### TASK GOAL
Your answer must be the lines from the one holding "The width and" through the final line of the entries below, copied exactly, with no pictures.

··· INPUT DATA

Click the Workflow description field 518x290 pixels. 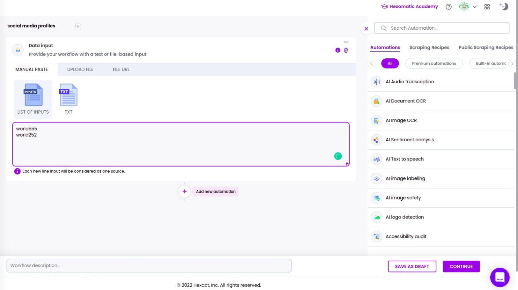(x=149, y=265)
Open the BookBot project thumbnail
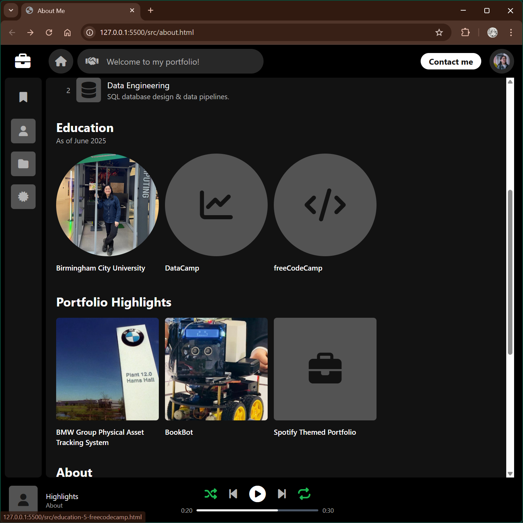 (216, 369)
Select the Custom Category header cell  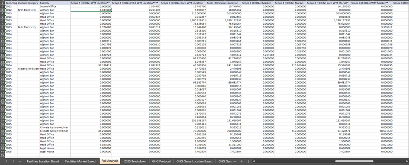click(x=29, y=3)
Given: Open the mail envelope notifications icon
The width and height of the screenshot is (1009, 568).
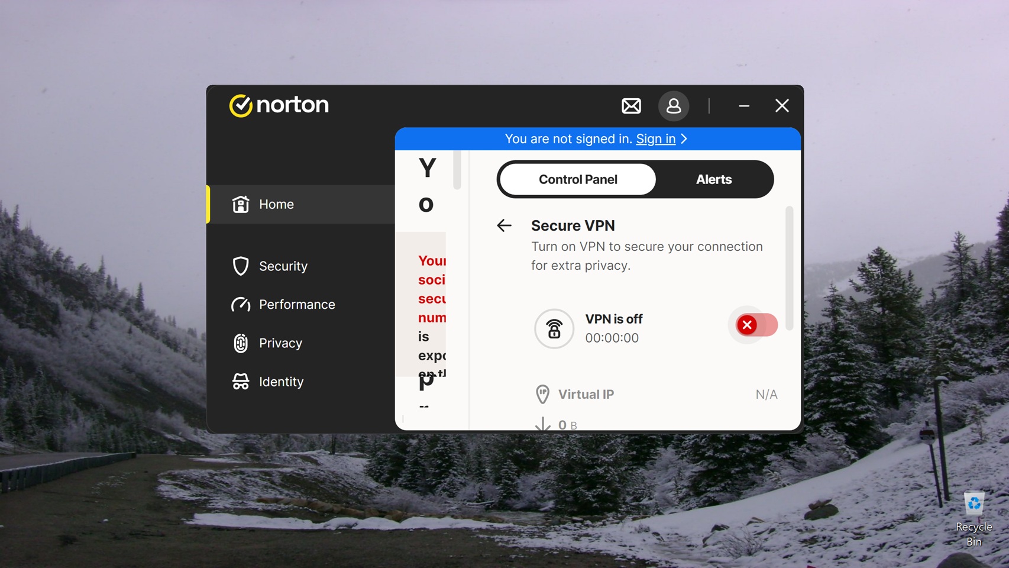Looking at the screenshot, I should click(631, 106).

······

### WORKED SOLUTION
The width and height of the screenshot is (1009, 568).
Looking at the screenshot, I should click(631, 106).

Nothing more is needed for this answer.